TASK REQUIREMENTS:
Format the rows below as a JSON list of strings, with one string for each line and no entries for blank lines.

TASK MATERIAL:

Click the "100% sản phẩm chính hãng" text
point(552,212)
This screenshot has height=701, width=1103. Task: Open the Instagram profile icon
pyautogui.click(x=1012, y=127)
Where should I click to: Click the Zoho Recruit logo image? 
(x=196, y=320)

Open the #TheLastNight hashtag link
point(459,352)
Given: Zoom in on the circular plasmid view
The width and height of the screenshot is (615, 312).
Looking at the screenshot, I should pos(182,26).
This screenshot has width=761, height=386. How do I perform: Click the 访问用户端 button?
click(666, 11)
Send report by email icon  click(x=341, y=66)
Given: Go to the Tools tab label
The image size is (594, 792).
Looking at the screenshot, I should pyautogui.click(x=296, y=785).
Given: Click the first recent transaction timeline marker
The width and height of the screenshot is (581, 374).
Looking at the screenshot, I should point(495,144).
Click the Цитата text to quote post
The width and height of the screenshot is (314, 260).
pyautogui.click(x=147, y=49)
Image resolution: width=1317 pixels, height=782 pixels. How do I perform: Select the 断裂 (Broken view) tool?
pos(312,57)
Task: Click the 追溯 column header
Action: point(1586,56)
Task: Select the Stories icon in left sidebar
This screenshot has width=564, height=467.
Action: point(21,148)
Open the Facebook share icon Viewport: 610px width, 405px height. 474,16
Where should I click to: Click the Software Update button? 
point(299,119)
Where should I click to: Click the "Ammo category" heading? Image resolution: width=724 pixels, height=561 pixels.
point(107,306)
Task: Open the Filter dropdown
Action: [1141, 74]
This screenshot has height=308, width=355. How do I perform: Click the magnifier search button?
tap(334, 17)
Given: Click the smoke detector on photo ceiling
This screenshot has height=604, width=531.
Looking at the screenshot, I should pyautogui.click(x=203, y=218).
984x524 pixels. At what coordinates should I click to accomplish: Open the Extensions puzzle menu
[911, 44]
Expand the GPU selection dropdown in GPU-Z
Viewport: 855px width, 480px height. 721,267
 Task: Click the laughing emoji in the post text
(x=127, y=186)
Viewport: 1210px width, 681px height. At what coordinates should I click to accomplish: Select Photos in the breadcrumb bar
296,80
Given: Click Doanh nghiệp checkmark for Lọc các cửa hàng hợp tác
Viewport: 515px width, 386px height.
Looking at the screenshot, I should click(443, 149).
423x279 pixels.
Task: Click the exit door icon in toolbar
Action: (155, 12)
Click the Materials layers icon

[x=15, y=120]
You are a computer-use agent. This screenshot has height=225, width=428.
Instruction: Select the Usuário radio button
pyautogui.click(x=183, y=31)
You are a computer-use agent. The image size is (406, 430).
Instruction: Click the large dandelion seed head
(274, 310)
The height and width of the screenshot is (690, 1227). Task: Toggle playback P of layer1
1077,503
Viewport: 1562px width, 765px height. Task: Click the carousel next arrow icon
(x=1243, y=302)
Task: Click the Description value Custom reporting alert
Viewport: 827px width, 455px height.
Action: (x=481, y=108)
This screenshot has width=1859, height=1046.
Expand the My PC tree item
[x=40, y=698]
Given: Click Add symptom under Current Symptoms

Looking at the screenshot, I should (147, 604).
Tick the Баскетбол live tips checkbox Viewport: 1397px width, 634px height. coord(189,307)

TASK ANSWER:
[
  "Click the \"100% sản phẩm chính hãng\" text",
  "point(552,212)",
  "This screenshot has height=701, width=1103. Task: Open the Instagram profile icon",
  "pyautogui.click(x=1012, y=127)",
  "Where should I click to: Click the Zoho Recruit logo image? ",
  "(x=196, y=320)",
  "Open the #TheLastNight hashtag link",
  "point(459,352)",
  "Given: Zoom in on the circular plasmid view",
  "The width and height of the screenshot is (615, 312).",
  "Looking at the screenshot, I should pos(182,26).",
  "This screenshot has width=761, height=386. How do I perform: Click the 访问用户端 button?",
  "click(666, 11)",
  "Send report by email icon  click(x=341, y=66)",
  "Given: Go to the Tools tab label",
  "The image size is (594, 792).",
  "Looking at the screenshot, I should pyautogui.click(x=296, y=785).",
  "Given: Click the first recent transaction timeline marker",
  "The width and height of the screenshot is (581, 374).",
  "Looking at the screenshot, I should point(495,144).",
  "Click the Цитата text to quote post",
  "The width and height of the screenshot is (314, 260).",
  "pyautogui.click(x=147, y=49)",
  "Image resolution: width=1317 pixels, height=782 pixels. How do I perform: Select the 断裂 (Broken view) tool?",
  "pos(312,57)",
  "Task: Click the 追溯 column header",
  "Action: point(1586,56)",
  "Task: Select the Stories icon in left sidebar",
  "This screenshot has width=564, height=467.",
  "Action: point(21,148)",
  "Open the Facebook share icon Viewport: 610px width, 405px height. 474,16",
  "Where should I click to: Click the Software Update button? ",
  "point(299,119)",
  "Where should I click to: Click the \"Ammo category\" heading? Image resolution: width=724 pixels, height=561 pixels.",
  "point(107,306)",
  "Task: Open the Filter dropdown",
  "Action: [1141, 74]",
  "This screenshot has height=308, width=355. How do I perform: Click the magnifier search button?",
  "tap(334, 17)",
  "Given: Click the smoke detector on photo ceiling",
  "This screenshot has height=604, width=531.",
  "Looking at the screenshot, I should pyautogui.click(x=203, y=218).",
  "984x524 pixels. At what coordinates should I click to accomplish: Open the Extensions puzzle menu",
  "[911, 44]",
  "Expand the GPU selection dropdown in GPU-Z",
  "Viewport: 855px width, 480px height. 721,267",
  " Task: Click the laughing emoji in the post text",
  "(x=127, y=186)",
  "Viewport: 1210px width, 681px height. At what coordinates should I click to accomplish: Select Photos in the breadcrumb bar",
  "296,80",
  "Given: Click Doanh nghiệp checkmark for Lọc các cửa hàng hợp tác",
  "Viewport: 515px width, 386px height.",
  "Looking at the screenshot, I should click(443, 149).",
  "423x279 pixels.",
  "Task: Click the exit door icon in toolbar",
  "Action: (155, 12)",
  "Click the Materials layers icon",
  "[x=15, y=120]",
  "You are a computer-use agent. This screenshot has height=225, width=428.",
  "Instruction: Select the Usuário radio button",
  "pyautogui.click(x=183, y=31)",
  "You are a computer-use agent. The image size is (406, 430).",
  "Instruction: Click the large dandelion seed head",
  "(274, 310)",
  "The height and width of the screenshot is (690, 1227). Task: Toggle playback P of layer1",
  "1077,503",
  "Viewport: 1562px width, 765px height. Task: Click the carousel next arrow icon",
  "(x=1243, y=302)",
  "Task: Click the Description value Custom reporting alert",
  "Viewport: 827px width, 455px height.",
  "Action: (x=481, y=108)",
  "This screenshot has width=1859, height=1046.",
  "Expand the My PC tree item",
  "[x=40, y=698]",
  "Given: Click Add symptom under Current Symptoms",
  "Looking at the screenshot, I should (147, 604).",
  "Tick the Баскетбол live tips checkbox Viewport: 1397px width, 634px height. coord(189,307)"
]